The LISA mission is a huge deal because it would allow scientists to observe even more gravitational waves, sense their activity out to the edge of the observable universe, and discover information we aren't even sure about yet.
"We have no idea what we will discover, but perhaps we can get closer to the line that divides gravity from quantum physics. This may take us there," ESA's director of science, Alvaro Giménez Cañete, told the BBC.
Confirmed for the first time last year, but predicted by Einstein more than a century ago, gravitational waves are ripples in the fabric of space-time that emanate from the most violent and explosive events in the Universe.
As violent as they are though, we've still only been able to detect several so far and the hope is that the LISA mission would be an incredible step forward in our detection capability. LIGO detects waves between 10Hz and 1000Hz while LISA will operate in the 0.1mHz to 1Hz range.

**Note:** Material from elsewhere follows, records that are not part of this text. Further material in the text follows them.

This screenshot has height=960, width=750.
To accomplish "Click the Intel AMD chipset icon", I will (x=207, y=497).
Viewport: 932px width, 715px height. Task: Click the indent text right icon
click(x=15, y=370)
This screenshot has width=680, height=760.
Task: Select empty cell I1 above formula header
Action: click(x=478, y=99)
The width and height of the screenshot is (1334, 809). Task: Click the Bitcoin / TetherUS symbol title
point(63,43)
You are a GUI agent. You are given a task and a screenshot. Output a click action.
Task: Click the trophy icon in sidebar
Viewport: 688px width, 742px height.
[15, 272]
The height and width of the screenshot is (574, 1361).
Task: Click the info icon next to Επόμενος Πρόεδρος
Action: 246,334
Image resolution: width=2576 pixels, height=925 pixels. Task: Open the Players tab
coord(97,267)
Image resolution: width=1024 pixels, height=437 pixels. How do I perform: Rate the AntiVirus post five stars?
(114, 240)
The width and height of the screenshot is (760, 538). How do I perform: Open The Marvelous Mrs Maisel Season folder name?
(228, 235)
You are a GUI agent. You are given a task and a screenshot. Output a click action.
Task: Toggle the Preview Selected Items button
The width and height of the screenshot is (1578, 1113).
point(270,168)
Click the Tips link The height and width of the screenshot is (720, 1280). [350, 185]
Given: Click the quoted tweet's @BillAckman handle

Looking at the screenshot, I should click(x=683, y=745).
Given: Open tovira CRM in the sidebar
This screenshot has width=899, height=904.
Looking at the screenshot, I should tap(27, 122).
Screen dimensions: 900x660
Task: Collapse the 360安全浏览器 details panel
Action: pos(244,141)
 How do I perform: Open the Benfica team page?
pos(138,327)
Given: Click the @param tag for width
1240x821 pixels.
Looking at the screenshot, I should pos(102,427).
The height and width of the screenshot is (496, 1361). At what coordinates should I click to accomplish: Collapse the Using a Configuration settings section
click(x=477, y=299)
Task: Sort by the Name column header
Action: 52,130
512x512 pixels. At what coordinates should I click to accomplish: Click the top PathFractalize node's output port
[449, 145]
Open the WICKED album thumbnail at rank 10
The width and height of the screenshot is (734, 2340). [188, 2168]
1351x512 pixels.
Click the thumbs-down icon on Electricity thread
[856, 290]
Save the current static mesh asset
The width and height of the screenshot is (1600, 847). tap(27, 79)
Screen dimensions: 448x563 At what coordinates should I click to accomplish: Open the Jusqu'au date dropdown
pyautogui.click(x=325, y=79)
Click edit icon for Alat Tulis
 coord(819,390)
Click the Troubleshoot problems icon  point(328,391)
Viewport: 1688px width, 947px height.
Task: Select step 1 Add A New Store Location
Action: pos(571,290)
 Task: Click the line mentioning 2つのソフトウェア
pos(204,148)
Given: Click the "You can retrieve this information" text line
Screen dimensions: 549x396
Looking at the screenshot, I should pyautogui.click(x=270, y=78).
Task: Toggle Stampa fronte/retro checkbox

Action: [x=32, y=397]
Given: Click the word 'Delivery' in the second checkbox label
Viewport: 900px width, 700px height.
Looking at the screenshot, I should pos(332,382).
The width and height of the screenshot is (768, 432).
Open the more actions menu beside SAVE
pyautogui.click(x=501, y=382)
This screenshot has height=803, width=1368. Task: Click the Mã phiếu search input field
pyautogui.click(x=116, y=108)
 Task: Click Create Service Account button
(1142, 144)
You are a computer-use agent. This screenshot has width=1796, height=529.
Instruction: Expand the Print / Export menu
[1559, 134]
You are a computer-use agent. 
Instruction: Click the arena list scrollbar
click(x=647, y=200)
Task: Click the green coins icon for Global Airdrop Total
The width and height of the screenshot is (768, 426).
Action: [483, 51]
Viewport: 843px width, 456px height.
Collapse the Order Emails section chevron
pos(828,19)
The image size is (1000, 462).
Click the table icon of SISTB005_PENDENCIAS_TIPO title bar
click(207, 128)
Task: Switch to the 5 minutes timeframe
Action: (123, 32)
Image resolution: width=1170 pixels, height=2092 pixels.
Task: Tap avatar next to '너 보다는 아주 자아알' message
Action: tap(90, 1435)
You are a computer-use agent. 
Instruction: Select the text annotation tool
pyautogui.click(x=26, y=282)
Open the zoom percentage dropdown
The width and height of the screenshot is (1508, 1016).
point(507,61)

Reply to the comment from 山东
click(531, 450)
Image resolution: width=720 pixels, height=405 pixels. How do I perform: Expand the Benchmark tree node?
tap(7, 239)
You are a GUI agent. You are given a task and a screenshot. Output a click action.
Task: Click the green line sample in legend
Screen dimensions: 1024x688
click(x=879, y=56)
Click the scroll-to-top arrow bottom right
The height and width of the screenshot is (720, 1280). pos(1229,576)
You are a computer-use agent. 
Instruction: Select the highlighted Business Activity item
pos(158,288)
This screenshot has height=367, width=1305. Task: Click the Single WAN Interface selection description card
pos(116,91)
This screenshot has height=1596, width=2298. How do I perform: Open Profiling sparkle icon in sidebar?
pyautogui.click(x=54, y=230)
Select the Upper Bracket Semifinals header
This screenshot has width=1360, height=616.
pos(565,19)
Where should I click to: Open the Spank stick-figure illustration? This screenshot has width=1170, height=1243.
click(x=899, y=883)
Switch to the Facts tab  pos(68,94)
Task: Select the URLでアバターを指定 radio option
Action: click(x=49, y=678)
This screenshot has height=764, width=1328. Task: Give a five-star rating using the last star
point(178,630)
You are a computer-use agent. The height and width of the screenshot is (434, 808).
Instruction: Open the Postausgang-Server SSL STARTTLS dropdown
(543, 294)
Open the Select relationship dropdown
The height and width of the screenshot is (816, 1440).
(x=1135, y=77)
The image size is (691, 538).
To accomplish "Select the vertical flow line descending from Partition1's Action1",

So how will the mission work?
The ESA will aim to launch three identical satellites that will travel about 50 million kilometres, trailing behind the Earth.
Each satellite will be separated by 2.5 million kilometres (1.6 million miles) in a triangle pattern, and will bounce lasers between each other.
The scientists on the project will be looking at tiny movements in these light beams – hopefully detecting the slight warps of space-time caused by black holes colliding or other cataclysmic space events.
This isn't a huge surprise for those in the community – gravitational waves is pretty hot right now, and since 'gravitational universe' was identified in 2013 as the theme for this mission, LISA was looking pretty good.
"LISA looks like it's going to happen. It looks like it's on a pretty firm track," David Shoemaker, from MIT's Kavli Institute for Astrophysics, said back in January at a meeting of the American Physical Society.
This mission has been designated as the third large-class mission in the ESA's Science Programme, but it wasn't the only exciting news at the ESA's Science Programme Committee on Tuesday.
Planetary Transits and Oscillations of stars (PLATO) has also been formally 'adopted' into the science programme, as it was selected last round in 2014.
The PLATO mission is hoping to launch in 2026 and will be able to monitor thousands of bright stars over a very large area of the sky.
The team will search for dips of light indicating that a planet is crossing in front of a star – and hopefully discovering even more Earth-like planets in the process.
The LISA pathfinder mission – a precursor to the LISA mission - has also now demonstrated key technologies needed to detect gravitational waves from space.
The LISA mission will now go into the planning stage, before hopefully being 'formally' adopted into the ESA Science Programme and launched sometime in 2034.
Basically, it's all steam ahead for the LISA mission and the ESA. We're exceptionally excited to see how this turns out.